Studio album by Thurston Moore
- Released: September 20, 2024
- Studios: Total Refreshment Centre, London
- Genres: Experimental rock; no wave;
- Length: 38:47
- Label: The Daydream Library Series
- Producers: Thurston Moore; Eva Marie Moore;

Thurston Moore studio album chronology
| Screen Time (2021) | Flow Critical Lucidity (2024) | They Came Like Swallows (2026) |

Singles from Flow Critical Lucidity
- "Hypnogram" Released: February 17, 2023; "Rewilding" Released: April 22, 2024; "San Limites" Released: June 20, 2024; "New in Town" Released: July 25, 2024; "The Diver" Released: August 23, 2024;

= Flow Critical Lucidity =

Flow Critical Lucidity is the 16th solo studio album by American musician Thurston Moore. It was released on September 20, 2024 via Moore's independent label The Daydream Library Series and was self-produced with Eva Marie Moore.

Five attached singles preceded the album, which was Moore's first following the publication of his book Sonic Life: A Memoir. It was subject to critical acclaim upon release and peaked on the UK Independent Albums Chart at no. 12.

== Background and singles ==
On February 17, 2023, Moore released a single entitled "Hypnogram" alongside the announcement of a new album. The following month, Moore released another song, "Isadora", on Bandcamp with an accompanying music video starring Sky Ferreira, directed by Radieux Radio. Radio is an alias for Thurston Moore's wife Eva Marie Moore who has often written lyrics for him as early as The Best Day (2014). Although the song was marketed as a track from the forthcoming album, it was ultimately left off the standard track listing.

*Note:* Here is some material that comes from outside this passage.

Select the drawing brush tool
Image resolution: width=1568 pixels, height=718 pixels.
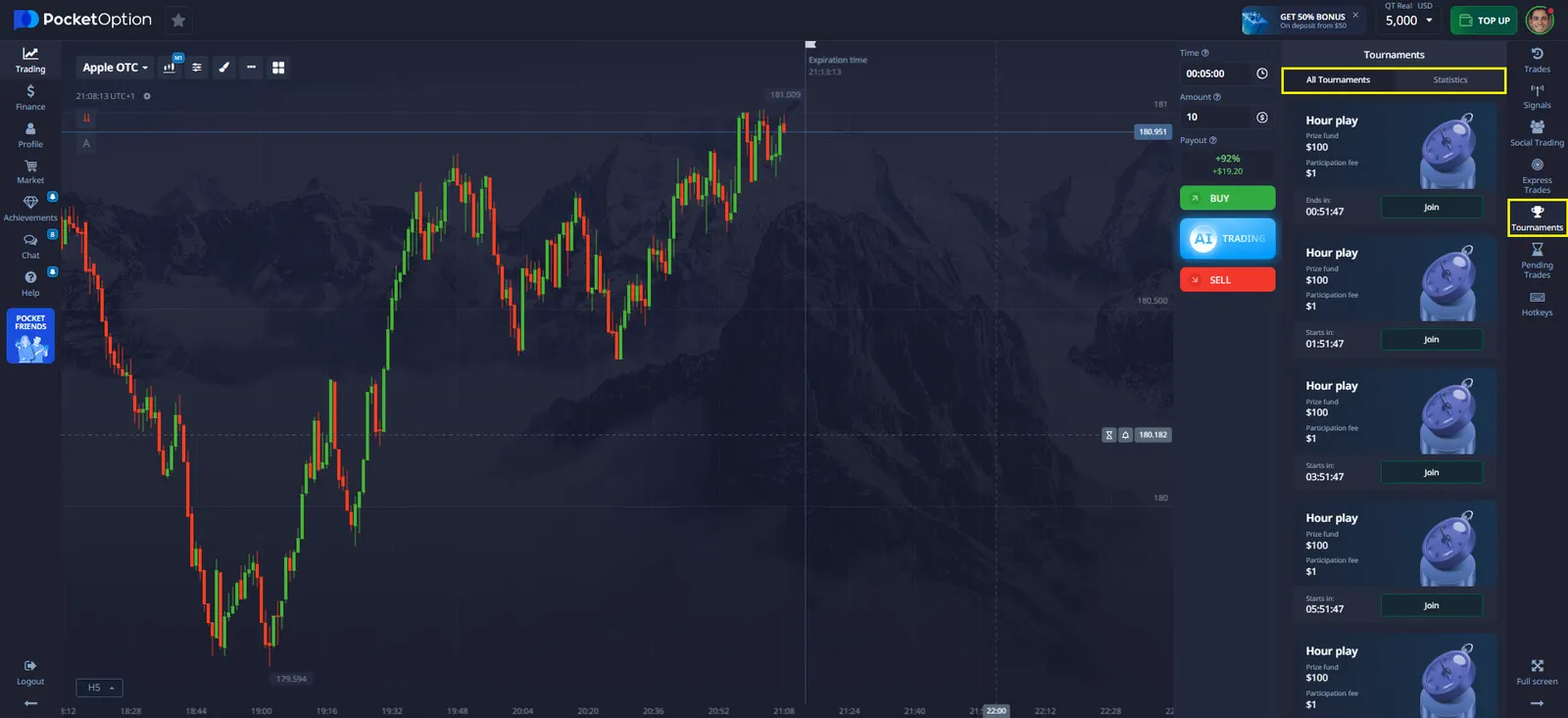point(224,68)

In October, Moore's book Sonic Life: A Memoir was published. He would later cancel the book tour due to atrial fibrillation, a health issue that he said he suffered from for years, and Moore would ultimately not release more music from Flow Critical Lucidity until the following year on Earth Day (April 22) with the single "Rewilding". On June 20, 2024, the title, artwork, and release date were revealed with the single "Sans Limites", which features Stereolab's Lætitia Sadier on backing vocals. Moore released two more singles prior to the album: "New in Town" on July 25 (coinciding with his 66th birthday) and "The Diver" on August 23.

== Release and artwork ==
Flow Critical Lucidity was released on September 20, 2024 by Moore's record label The Daydream Library Series. It peaked on the UK Independent and Scottish album charts at no. 12 and no. 46, respectively. Limited editions included a flexi disc containing "Isadora (Bedazzled Mix)".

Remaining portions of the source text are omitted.